Purpose: Active theater combat veterans serving in Iraq and Afghanistan wars encounter more blasts and explosions than any previous war which increases their risk for mild traumatic brain injury (mTBI). Returning veterans often seek behavioral health services to help them overcome traumatic wartime experiences associated with depression and anxiety. Cognitive behavioral therapy (CBT) is a ‘gold standard’ treatment strategy for returning veterans. However, there are few studies comparing the response-to-treatment of CBT for depression and anxiety between veterans at-risk for mTBI versus those with no-risk.
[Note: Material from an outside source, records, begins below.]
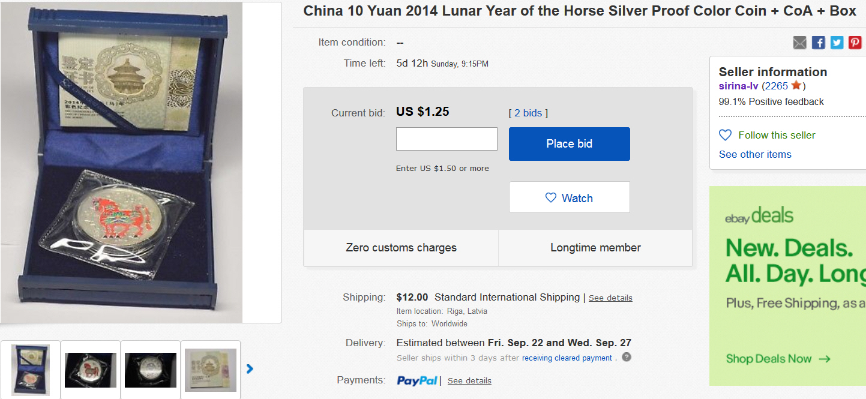Open the 2 bids history link
The image size is (866, 399).
pos(528,113)
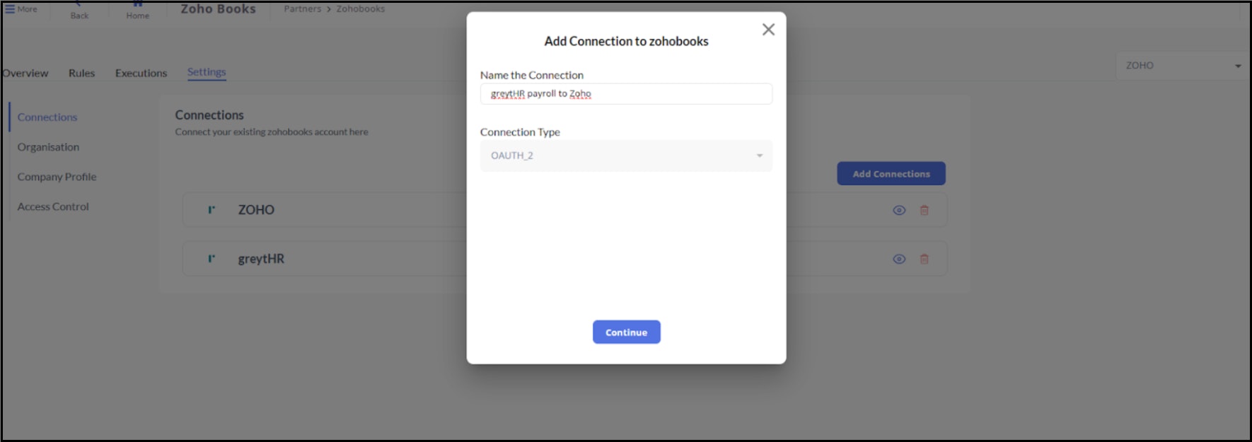Select the greytHR connection logo icon

(x=211, y=259)
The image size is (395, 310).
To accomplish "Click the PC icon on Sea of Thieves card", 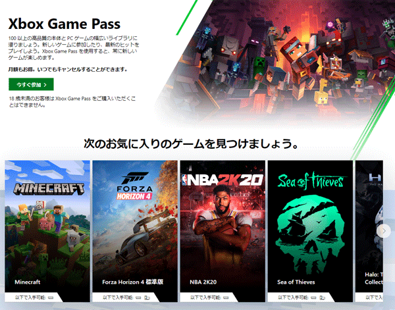I will (322, 297).
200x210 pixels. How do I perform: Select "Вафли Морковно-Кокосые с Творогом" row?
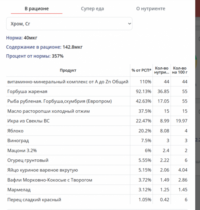pos(50,180)
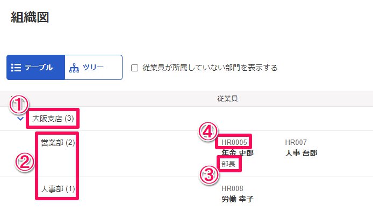Click annotation marker number 1
The width and height of the screenshot is (373, 212).
tap(19, 105)
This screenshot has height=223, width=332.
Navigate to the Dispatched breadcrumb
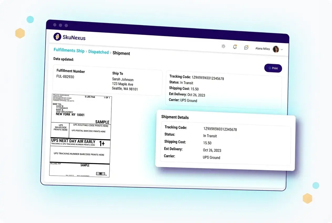[x=98, y=52]
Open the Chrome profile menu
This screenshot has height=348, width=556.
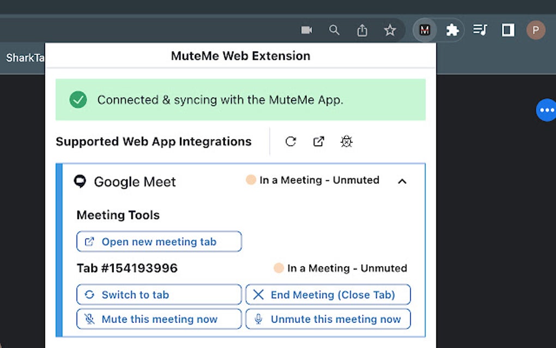(x=535, y=30)
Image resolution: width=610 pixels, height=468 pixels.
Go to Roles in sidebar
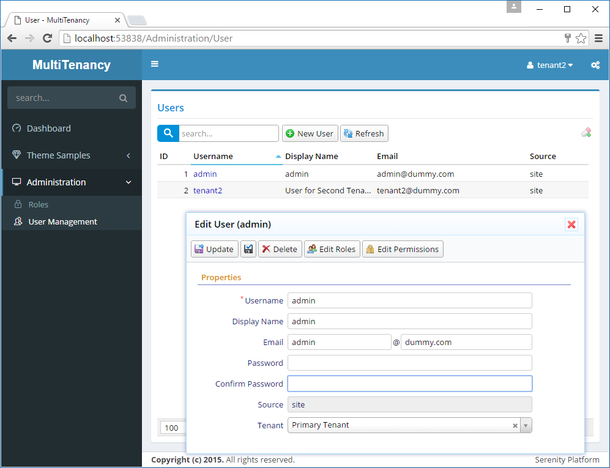pyautogui.click(x=38, y=204)
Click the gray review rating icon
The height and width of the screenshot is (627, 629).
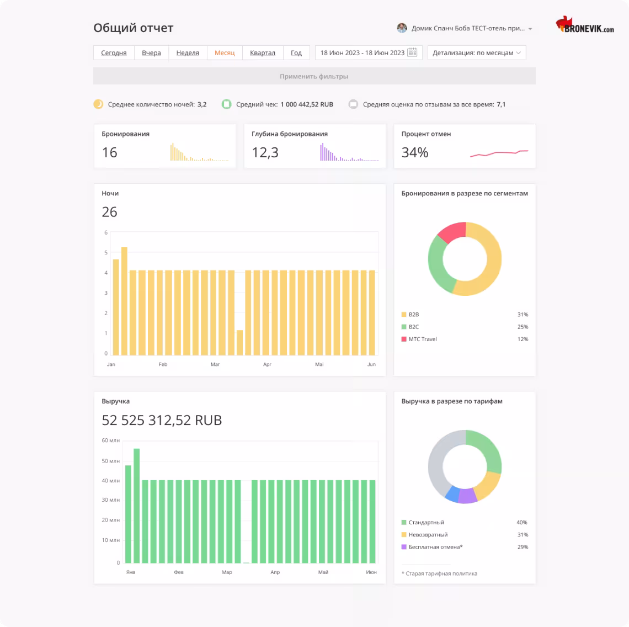click(x=353, y=104)
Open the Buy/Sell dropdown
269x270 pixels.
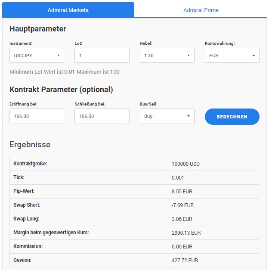pyautogui.click(x=167, y=116)
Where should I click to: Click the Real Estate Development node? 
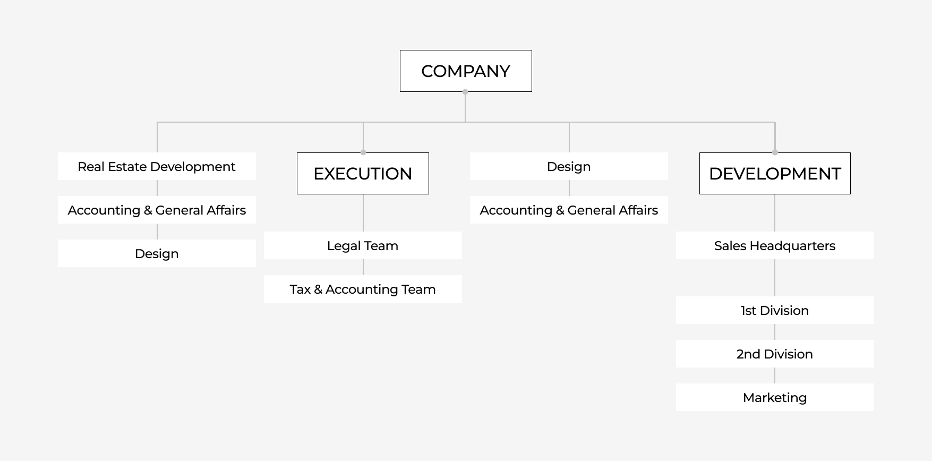(x=157, y=167)
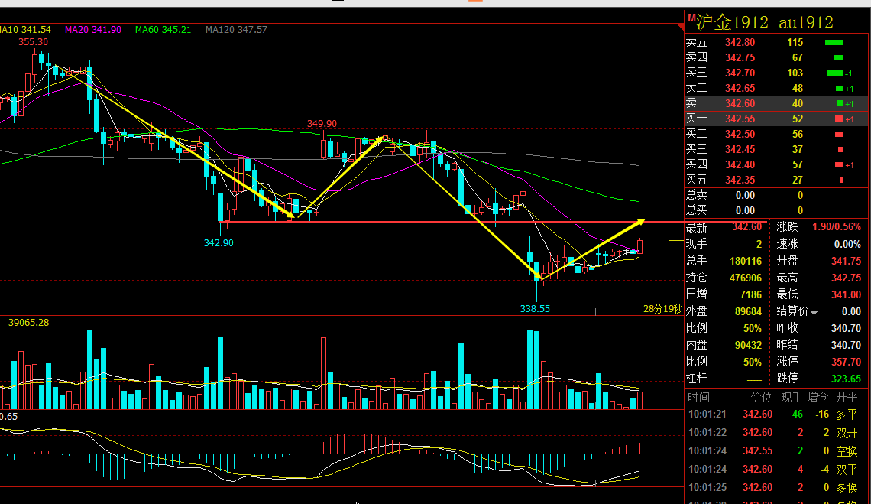Click the green volume bar for 卖五
This screenshot has height=504, width=871.
point(834,42)
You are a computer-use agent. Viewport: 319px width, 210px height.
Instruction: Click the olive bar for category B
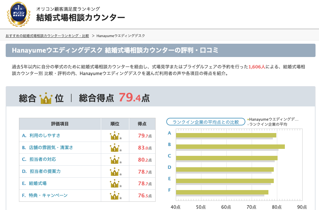point(230,147)
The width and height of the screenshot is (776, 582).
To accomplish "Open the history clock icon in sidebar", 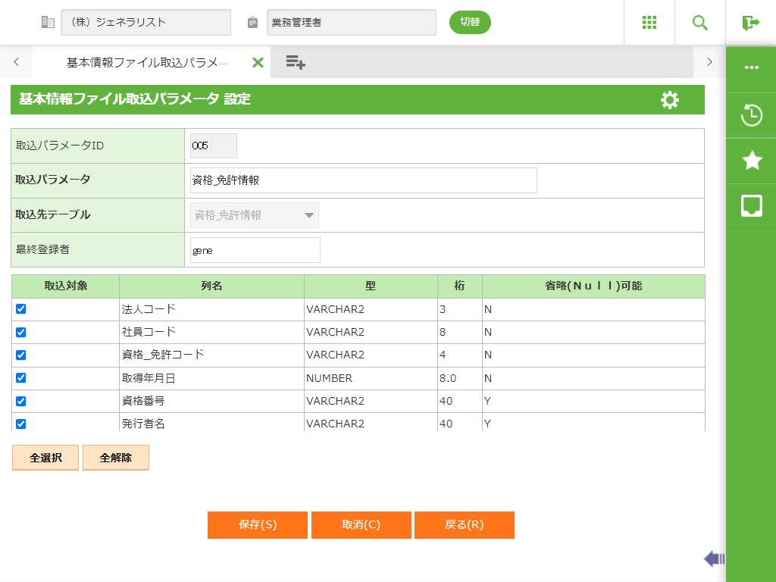I will coord(751,115).
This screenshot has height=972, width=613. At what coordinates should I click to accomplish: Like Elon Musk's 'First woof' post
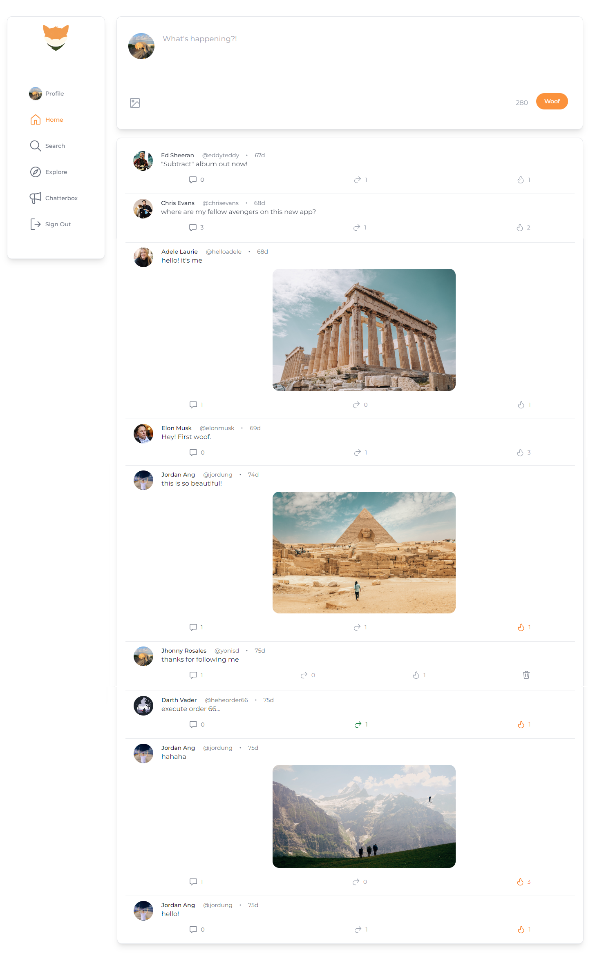pos(520,453)

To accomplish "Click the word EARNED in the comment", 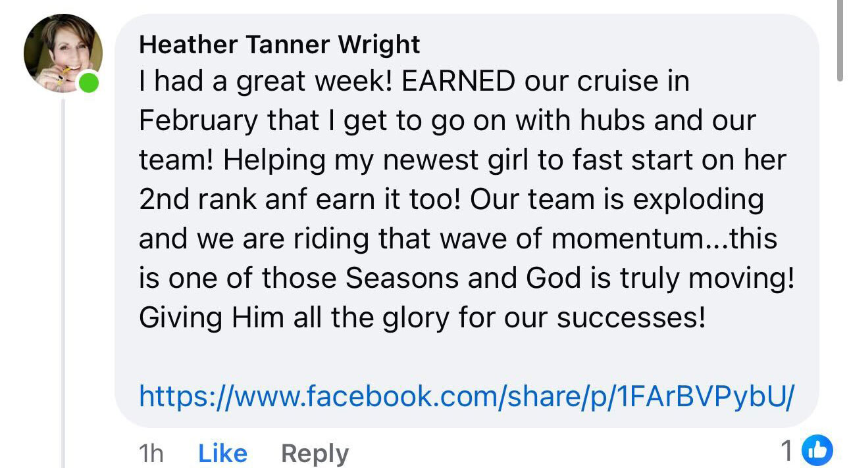I will point(458,82).
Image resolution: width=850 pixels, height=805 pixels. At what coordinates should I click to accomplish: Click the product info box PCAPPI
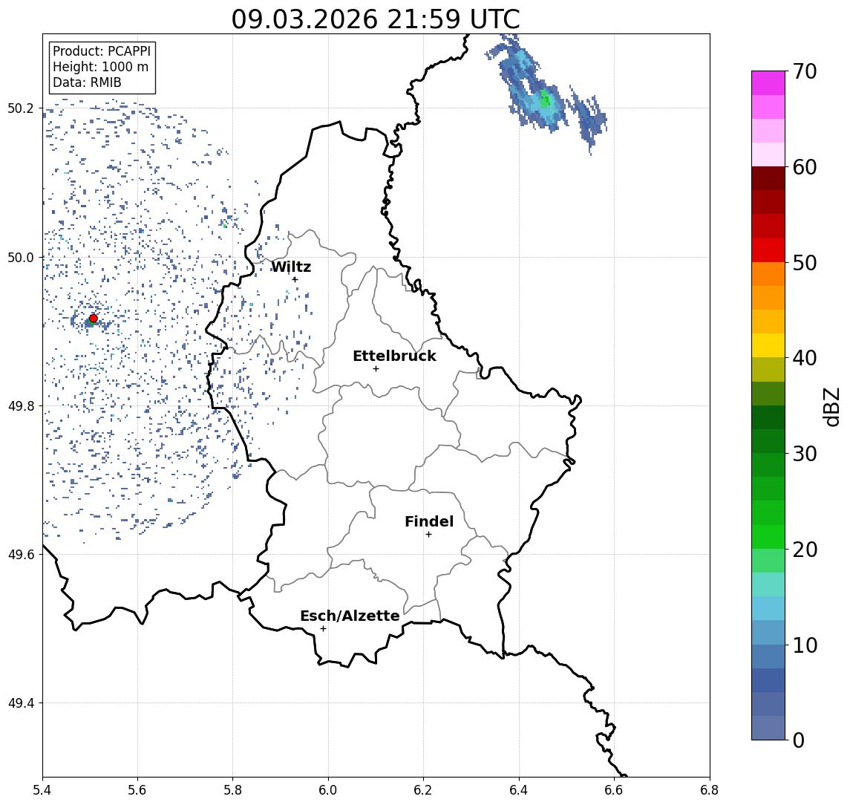click(102, 67)
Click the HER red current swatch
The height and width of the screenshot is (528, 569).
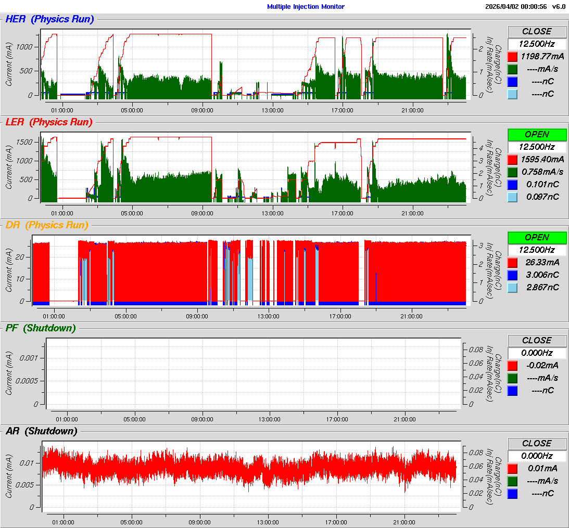click(513, 56)
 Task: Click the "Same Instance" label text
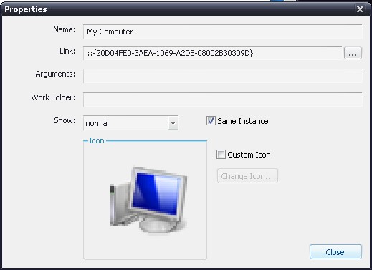(243, 121)
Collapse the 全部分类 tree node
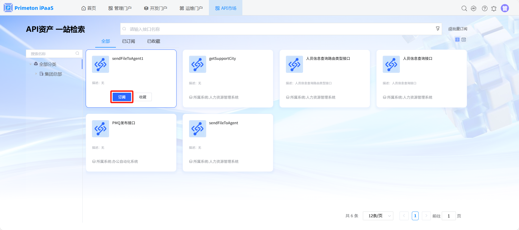This screenshot has height=230, width=519. 30,64
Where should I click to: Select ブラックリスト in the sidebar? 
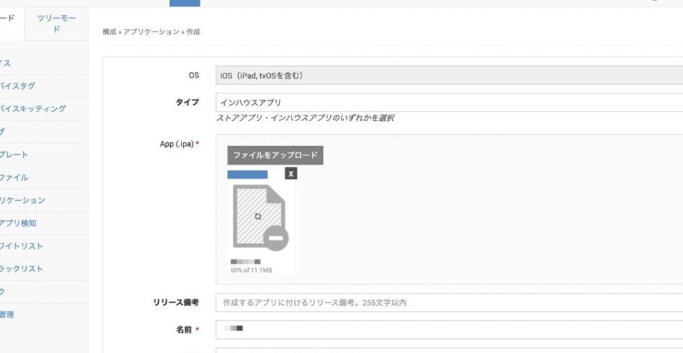tap(21, 269)
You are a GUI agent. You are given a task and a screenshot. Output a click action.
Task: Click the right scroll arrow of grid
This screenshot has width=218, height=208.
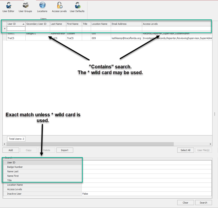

We hypothesize that active theater veterans at-risk for mTBI will have a more severe posttraumatic stress disorder (PTSD), more depression and anxiety and will have a slower response-to-treatment time than veterans with no-risk.

Methods: In this hypothesis-generating pilot study, we examined the clinical characteristics of veterans at-risk for mTBI compared to veterans with no-risk and evaluated the longitudinal effectiveness of 12-weeks of CBT and the response-to-treatment using secondary data analyses. Data from male veterans (24-57-years old) serving in Iraq and Afghanistan of all race/ethnicities receiving CBT were analyzed as no women in this sample served in active theatre. The PTSD checklist, Beck Depression Inventory, and Beck Anxiety Inventory were used to examine response-to-treatment. Chi-square, ANOVA, and repeated measures ANOVA were used to evaluate between-group differences.

Results: Veterans at-risk for mTBI (n=136) had more severe PTSD, higher depression and anxiety scores than no-risk veterans (n=38). Almost 61% of veterans at-risk for mTBI had PTSD compared to 26% of veterans at no-risk. All veterans experienced reduced depression and anxiety symptoms with 12-weeks of therapy [Wilk's Lambda=.59, F(4,76)=13.27, p=0.0005, n2=.41]. However, mood scores for veterans at-risk for mTBI were almost 50% higher at baseline, 6- and 12-week time points than veterans at no-risk.

Conclusions: These results inform clinical practice about the psychological consequences of serving in active theater and the long-term treatment needs of veterans with mTBI and PTSD. Clinicians who treat returning veterans should inquire about active theater exposures to blasts and explosions which predisposes them to risks for mTBI and severe PTSD. Clinicians should expect longer and slower responses to CBT in active theater veterans compared to non-combat.